For the study, researchers looked at what happens to bone marrow fat and overall bone health when one restricts calories. The animal study involved four groups of mice in all — a group on a regular diet (RD), a group on a calorie-restricted (CR) diet, a regular diet group that exercised, and a calorie-restricted group that exercised.
Mice in the calorie-restricted group were served 30 per cent less food than what regular diet mice ate.
According to the United States Department of Agriculture, a ‘moderately active’ woman around the age of 30 should consume 2,000 calories per day.

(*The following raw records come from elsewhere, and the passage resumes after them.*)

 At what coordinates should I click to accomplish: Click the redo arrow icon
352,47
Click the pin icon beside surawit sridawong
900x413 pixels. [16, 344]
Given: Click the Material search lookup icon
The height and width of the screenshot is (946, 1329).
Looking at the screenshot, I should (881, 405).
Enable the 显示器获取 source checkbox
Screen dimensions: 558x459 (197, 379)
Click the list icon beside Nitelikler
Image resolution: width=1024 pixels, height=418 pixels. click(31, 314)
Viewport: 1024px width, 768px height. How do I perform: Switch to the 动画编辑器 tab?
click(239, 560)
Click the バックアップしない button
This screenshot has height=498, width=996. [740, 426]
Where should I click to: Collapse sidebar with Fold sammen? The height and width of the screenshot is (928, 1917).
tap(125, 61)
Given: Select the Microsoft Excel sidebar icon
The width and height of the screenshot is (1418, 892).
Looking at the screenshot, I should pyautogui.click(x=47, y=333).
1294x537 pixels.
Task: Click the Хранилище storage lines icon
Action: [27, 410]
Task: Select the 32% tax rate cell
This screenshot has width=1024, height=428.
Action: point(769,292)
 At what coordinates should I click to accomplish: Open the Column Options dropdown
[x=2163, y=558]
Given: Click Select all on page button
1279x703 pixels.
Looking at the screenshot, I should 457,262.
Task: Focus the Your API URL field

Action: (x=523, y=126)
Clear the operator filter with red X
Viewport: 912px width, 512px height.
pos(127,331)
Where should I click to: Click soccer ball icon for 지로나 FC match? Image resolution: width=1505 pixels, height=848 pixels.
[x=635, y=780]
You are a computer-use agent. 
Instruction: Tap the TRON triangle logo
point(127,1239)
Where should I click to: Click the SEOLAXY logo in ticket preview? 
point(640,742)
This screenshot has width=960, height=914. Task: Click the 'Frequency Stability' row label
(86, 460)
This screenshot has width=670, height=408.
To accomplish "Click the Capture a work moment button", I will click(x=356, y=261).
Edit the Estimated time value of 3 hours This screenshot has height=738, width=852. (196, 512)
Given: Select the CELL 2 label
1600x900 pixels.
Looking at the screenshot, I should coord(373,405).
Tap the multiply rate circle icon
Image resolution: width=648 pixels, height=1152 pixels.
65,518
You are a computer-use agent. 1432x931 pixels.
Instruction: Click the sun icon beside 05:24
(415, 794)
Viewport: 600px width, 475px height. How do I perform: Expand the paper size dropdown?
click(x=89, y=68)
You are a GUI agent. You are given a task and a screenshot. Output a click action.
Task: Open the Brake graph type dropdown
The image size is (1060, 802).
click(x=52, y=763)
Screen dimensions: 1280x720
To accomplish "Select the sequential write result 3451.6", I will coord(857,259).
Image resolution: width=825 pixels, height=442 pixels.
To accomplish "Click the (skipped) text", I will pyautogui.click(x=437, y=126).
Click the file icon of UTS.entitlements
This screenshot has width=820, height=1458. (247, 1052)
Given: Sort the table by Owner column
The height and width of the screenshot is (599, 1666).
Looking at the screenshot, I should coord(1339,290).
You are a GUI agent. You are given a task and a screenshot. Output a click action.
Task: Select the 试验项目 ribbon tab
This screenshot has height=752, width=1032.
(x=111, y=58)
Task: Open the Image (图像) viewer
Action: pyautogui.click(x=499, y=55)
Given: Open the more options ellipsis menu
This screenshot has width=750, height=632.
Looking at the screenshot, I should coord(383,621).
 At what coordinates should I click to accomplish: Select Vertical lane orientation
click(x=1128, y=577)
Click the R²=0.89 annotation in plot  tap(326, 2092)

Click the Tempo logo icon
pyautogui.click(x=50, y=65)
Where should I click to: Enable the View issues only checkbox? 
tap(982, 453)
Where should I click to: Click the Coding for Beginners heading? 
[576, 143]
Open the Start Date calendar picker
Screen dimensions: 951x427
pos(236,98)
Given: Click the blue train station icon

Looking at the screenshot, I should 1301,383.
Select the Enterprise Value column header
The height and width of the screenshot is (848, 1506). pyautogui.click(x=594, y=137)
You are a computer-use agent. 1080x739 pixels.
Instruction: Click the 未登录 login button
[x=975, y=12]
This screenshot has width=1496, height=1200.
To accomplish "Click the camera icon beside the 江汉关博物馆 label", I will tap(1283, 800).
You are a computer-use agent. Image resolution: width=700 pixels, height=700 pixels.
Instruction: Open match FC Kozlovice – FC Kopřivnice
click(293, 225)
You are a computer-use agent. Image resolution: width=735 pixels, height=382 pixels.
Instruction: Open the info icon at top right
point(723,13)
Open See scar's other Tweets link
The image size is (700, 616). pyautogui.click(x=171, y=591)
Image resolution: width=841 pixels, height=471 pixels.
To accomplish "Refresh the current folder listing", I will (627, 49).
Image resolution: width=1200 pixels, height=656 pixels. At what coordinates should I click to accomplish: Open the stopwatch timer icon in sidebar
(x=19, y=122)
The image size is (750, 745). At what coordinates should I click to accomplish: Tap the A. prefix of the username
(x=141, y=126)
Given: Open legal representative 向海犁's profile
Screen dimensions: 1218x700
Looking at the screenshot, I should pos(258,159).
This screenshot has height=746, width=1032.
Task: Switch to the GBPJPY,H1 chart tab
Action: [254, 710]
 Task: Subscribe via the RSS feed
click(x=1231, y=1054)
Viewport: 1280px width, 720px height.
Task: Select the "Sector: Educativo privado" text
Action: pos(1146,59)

A 30 per cent reduction would equal a diet of 1,400 calories per day, which is around the amount suggested to most women trying to lose weight at a rate of one pound a week.Styner found mice in the calorie-restricted group lost weight, but also had an increase in bone marrow fat. “This was mild caloric restriction, and we found a significant increase of fat in the bone marrow,” Styner said.
“This group also had a decrease in bone quantity — they had less bone overall due to cut in calories.”
For the longest time, fat has been poorly understood in context of bone health. It is thought to be harmful to bones of mammals, including humans, because it makes bone weaker. Less fat is usually an indication of better bone health.
“Looking at this from a human perspective, even a lower calorie diet that’s nutritionally sound can have negative effects on bone health, especially paired with exercise,” said Styner.